今回の資料 –
----

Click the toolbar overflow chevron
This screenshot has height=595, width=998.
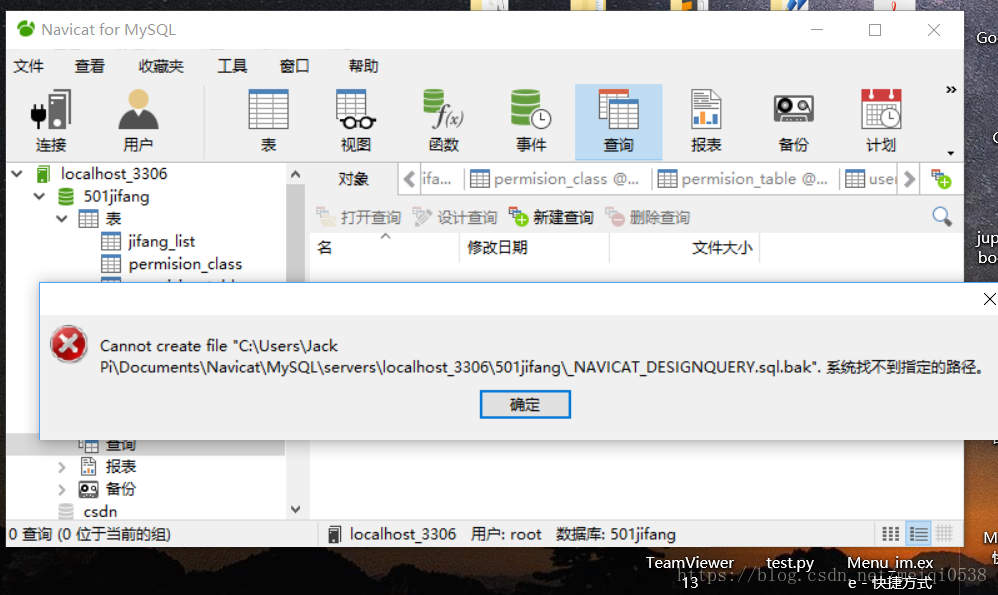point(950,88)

----

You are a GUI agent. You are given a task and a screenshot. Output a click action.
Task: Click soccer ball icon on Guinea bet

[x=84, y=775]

----

出題 – 資料のうち、「Click the toolbar overflow chevron」を含む行で始まり「point(950,88)」を含む行で終わる部分を、両端の行も含めて一字一句変えずに抜き出してください。画像は答えに入れない。

回答 –
Click the toolbar overflow chevron
This screenshot has height=595, width=998.
point(950,88)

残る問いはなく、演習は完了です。